Dicevamo un momento fa che la scienza moderna, per il fatto
stesso di voler essere completamente quantitativa, rifiuta di tener conto delle
differenze tra i fatti particolari, perfino in casi in cui queste differenze
sono più accentuate, cioè in quelli ove gli elementi qualitativi hanno maggior predominanza
su quelli quantitativi; ed è soprattutto in questo caso che si può dire che le
sfugge la parte più considerevole della realtà, e che l’aspetto parziale ed
inferiore della verità che essa può afferrare nonostante tutto (poiché l’errore
totale non può avere altro senso che quello d’una negazione pura e semplice) si
trova pertanto ridotto pressoché a niente. È così soprattutto quando si arriva
a prendere in esame fatti di ordine umano, i più altamente qualitativi di tutti
quelli che tale scienza intende comprendere nel proprio ambito, e che tuttavia
essa si sforza di trattare esattamente come gli altri, come quelli che essa
rapporta non soltanto alla «materia
organizzata», ma anche
alla «materia bruta»: essa in effetti non ha che un solo metodo che
uniformemente applica agli oggetti più diversi, appunto perché, dal suo
particolare angolo visuale, è incapace di distinguerne le differenze
essenziali. È appunto in quest’ordine umano, si tratti di storia, di
«sociologia», di «psicologia» o di qualunque altro genere di studi, che appare
nel modo più pieno il carattere fallace delle «statistiche» a cui i moderni
attribuiscono tanta importanza. Qui, come in tutti gli altri casi, tali
statistiche consistono soltanto nel contare un numero più o meno grande di
fatti, supposti tutti completamente simili tra loro, ché, diversamente, la loro
somma non avrebbe significato alcuno; ed è evidente che a questo modo si
ottiene soltanto un’immagine della realtà tanto più deformata quanto più i
fatti in questione non sono effettivamente simili e paragonabili che in misura
minima, cioè quanto più considerevoli sono l’importanza e la complessità degli
elementi qualitativi che essi implicano.
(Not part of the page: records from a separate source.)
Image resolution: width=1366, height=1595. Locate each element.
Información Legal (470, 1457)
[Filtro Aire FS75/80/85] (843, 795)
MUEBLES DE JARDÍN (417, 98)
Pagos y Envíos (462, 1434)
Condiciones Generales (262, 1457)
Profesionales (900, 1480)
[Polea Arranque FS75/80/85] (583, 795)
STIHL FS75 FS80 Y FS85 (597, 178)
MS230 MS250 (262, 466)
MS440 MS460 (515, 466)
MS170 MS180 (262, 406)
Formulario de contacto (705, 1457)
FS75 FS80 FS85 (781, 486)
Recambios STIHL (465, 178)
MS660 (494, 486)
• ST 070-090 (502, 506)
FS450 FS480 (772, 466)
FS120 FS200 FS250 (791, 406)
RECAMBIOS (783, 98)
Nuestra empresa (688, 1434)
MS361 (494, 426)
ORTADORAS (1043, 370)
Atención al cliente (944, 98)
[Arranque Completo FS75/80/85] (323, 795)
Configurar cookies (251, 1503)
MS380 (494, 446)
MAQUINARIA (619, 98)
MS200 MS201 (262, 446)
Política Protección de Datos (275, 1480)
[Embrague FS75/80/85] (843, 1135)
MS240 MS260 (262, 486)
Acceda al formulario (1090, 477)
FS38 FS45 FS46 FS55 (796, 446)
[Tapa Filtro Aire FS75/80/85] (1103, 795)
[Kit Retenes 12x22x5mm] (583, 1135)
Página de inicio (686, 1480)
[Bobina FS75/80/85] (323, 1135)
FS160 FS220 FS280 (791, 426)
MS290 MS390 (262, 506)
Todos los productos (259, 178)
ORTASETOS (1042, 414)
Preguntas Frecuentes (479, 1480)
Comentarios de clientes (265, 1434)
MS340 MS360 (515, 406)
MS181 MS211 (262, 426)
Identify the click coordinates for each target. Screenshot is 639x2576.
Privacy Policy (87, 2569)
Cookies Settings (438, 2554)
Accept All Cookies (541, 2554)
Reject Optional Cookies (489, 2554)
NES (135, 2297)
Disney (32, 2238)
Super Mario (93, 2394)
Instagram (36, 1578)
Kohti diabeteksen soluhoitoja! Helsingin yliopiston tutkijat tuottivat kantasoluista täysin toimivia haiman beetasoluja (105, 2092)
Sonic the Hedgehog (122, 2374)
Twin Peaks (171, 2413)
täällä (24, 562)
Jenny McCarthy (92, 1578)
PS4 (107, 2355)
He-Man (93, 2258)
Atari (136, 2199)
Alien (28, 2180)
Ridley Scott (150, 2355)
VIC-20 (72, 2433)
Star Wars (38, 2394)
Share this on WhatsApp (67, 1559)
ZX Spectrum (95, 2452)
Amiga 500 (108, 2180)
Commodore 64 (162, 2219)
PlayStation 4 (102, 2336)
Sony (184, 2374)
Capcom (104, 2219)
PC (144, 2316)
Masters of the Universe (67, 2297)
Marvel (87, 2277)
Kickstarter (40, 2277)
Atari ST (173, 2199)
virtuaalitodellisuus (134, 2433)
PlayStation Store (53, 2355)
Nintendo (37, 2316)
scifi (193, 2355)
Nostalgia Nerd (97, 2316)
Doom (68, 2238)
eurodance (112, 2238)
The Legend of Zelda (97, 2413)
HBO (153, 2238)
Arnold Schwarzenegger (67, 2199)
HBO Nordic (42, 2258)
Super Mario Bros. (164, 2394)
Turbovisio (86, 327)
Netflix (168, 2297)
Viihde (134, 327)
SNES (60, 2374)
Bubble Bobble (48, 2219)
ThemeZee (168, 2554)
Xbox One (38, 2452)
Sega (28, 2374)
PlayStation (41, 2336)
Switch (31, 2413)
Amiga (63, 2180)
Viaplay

Solamente che, con l’incolonnare a
questo modo cifre e calcoli, ci si crea, mentre si cerca di darla agli altri,
una certa illusione di «esattezza» che si potrebbe qualificare
«pseudo-matematica». Di fatto però, senza nemmeno accorgersene, grazie alle
idee preconcette, si trae indifferentemente da queste cifre quasi tutto quel
che si vuole, tanto sono prive di significato in se stesse; lo prova il fatto
che le stesse statistiche, fra le mani di scienziati diversi anche se dediti
alla stessa «specialità», danno spesso luogo, a seconda delle loro rispettive
teorie, a conclusioni del tutto diverse se non addirittura diametralmente
opposte. In queste condizioni, le cosiddette scienze «esatte» dei moderni, col
far intervenire le statistiche e col voler pretendere di trarne previsioni per
l’avvenire (sempre in virtù della supposta identità di tutti i fatti
considerati, siano essi passati o futuri), non sono in realtà se non semplici
scienze «congetturali», secondo l’espressione impiegata volentieri dai
promotori di una certa astrologia moderna detta «scientifica» (che riconoscono
in tal modo più francamente di altri di che cosa si tratta), la quale non ha
certamente se non rapporti molto vaghi e lontani, ammesso che ne abbia qualcuno
oltre alla terminologia, con la vera astrologia tradizionale degli antichi,
oggigiorno tanto perduta quanto le altre conoscenze dello stesso ordine. Questa
«neo-astrologia», nel tentativo di darsi una base «empirica» e senza
ricollegarsi ad alcun principio, fa appunto un grande uso delle statistiche, le
quali anzi vi occupano un posto preponderante; è appunto per questa ragione che
si pensa di poterla onorare dell’epiteto «scientifica» (il che implica del
resto il rifiuto di attribuire tale carattere all’astrologia vera, così come a
tutte le scienze tradizionali similmente costituite), e tutto ciò è ben
significativo e caratteristico della mentalità moderna.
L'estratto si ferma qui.